# Zur Homeansicht wechseln



## SirBaros (24. Jun 2011)

Hallo,

ich moechte wenn ich in meinem Android App auf einen bestimmten Button klicke (also Folge von fehlerhafter Eingabe) in die Homeansicht wechsle bzw. spinge.

Wie kann ich das machen. Mit Intent kann ich zwar Frames tauschen aber ich moechte ja in die Homeansicht??

Eventuell koennte das beenden der Anwendung auch ausreichen, aber habe keine Idee der Umsetzung,

Danke


----------



## Swoop (27. Jun 2011)

So kannst du die Anwendung beenden:


```
System.exit(0);
```

Grüße Swoop


----------



## SirBaros (27. Jun 2011)

Hey Swoop,

leider geht das nicht, er beendet nur die aktuelle Activity. Soll ja alles beenden.


----------



## MiDniGG (27. Jun 2011)

Hey,

so weit ich weiß, ist es von Android nicht vorgesehen, dass eine Anwendung komplett beendet wird. Eigentlich gibt es nur die finish()-Methode der Activities...

Wenn ich mich irre bitte gerne korrigieren.


----------



## Swoop (27. Jun 2011)

+++

### Aufgaben
A - Kannst du im Forenthread den Abschnitt zwischen "so weit ich" und "finish()-Methode der Activities...", beide eingeschlossen, so ändern, dass "Anwendung" durch "App" ersetzt ist, und ihn dann vollständig wiedergeben?
B - Kannst du den Forenthread über das Beenden einer Android-App im Anschluss an seine letzte Zeile fortsetzen?
Die Einträge werden hierfür nicht gebraucht.

+++

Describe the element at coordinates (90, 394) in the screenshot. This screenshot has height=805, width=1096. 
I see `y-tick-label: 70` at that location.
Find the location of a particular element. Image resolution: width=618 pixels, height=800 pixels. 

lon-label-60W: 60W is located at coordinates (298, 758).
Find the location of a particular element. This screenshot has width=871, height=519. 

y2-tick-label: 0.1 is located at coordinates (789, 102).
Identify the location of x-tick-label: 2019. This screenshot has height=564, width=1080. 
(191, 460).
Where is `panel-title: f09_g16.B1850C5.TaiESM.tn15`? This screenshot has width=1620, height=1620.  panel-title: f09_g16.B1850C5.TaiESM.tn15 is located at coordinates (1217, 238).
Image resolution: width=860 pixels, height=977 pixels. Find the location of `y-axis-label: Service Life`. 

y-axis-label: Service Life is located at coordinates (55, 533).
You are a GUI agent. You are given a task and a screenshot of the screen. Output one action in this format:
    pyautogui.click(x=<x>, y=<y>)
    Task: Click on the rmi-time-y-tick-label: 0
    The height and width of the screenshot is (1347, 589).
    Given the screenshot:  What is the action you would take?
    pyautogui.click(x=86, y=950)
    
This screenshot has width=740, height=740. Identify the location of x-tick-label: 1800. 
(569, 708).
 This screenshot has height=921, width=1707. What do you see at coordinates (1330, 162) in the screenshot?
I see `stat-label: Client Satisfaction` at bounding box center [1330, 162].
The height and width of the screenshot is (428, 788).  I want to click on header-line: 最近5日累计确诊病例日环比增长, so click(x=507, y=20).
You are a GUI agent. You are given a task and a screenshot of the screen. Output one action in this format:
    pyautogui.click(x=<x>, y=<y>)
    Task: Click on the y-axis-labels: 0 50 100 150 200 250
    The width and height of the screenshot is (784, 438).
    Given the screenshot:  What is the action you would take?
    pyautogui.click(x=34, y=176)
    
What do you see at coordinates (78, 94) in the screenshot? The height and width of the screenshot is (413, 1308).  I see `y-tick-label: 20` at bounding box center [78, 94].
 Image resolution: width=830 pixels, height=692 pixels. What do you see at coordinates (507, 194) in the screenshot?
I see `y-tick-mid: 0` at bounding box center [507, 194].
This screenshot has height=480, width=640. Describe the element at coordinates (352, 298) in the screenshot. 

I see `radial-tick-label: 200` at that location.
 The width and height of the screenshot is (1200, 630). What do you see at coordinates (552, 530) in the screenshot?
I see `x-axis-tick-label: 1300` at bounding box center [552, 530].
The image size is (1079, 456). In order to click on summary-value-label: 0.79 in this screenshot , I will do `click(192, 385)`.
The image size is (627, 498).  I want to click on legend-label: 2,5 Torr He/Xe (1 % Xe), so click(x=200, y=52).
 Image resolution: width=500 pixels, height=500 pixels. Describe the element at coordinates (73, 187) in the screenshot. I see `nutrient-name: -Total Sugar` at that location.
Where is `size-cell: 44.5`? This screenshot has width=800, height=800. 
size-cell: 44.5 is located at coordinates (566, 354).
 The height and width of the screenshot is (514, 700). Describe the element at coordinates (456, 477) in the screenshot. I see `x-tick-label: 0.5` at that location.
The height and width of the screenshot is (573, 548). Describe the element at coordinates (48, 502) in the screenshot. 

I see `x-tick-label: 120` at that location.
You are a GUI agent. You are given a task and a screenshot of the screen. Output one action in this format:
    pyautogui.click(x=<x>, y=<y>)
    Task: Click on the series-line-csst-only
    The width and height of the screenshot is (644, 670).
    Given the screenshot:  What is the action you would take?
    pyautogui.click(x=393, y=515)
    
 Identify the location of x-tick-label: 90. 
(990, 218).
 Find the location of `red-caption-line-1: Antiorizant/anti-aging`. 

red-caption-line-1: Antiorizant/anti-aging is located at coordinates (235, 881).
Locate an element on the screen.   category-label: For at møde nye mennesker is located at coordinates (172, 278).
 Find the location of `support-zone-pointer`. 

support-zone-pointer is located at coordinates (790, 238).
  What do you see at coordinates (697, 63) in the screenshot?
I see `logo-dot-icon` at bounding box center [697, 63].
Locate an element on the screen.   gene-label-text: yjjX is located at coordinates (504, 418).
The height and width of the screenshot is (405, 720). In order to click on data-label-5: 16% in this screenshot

+++

### Nummerierte Lösungen
A -
so weit ich weiß, ist es von Android nicht vorgesehen, dass eine App komplett beendet wird. Eigentlich gibt es nur die finish()-Methode der Activities...

B -
hm interessant,

ich dachte eigentlich er macht die Anwendung mit diesem Befehl komplett zu. Gut zu wissen, dass er damit nur die aktuelle Activity beendet...


----------



## SirBaros (27. Jun 2011)

Muss doch moeglich sein, manche Apps muss man indem man in die Homeansicht wechselt das App von neuem Starte und Laden.

Habe bisher noch keine Work Around Loesung fuer mein Problem gefunden.


----------



## SirBaros (27. Jun 2011)

Soo hab was gefunden,....

wusste doch das es moeglich ist.

Mit der Methode moveTaskToBack() springt man aus der Anwendung in die Homeansicht.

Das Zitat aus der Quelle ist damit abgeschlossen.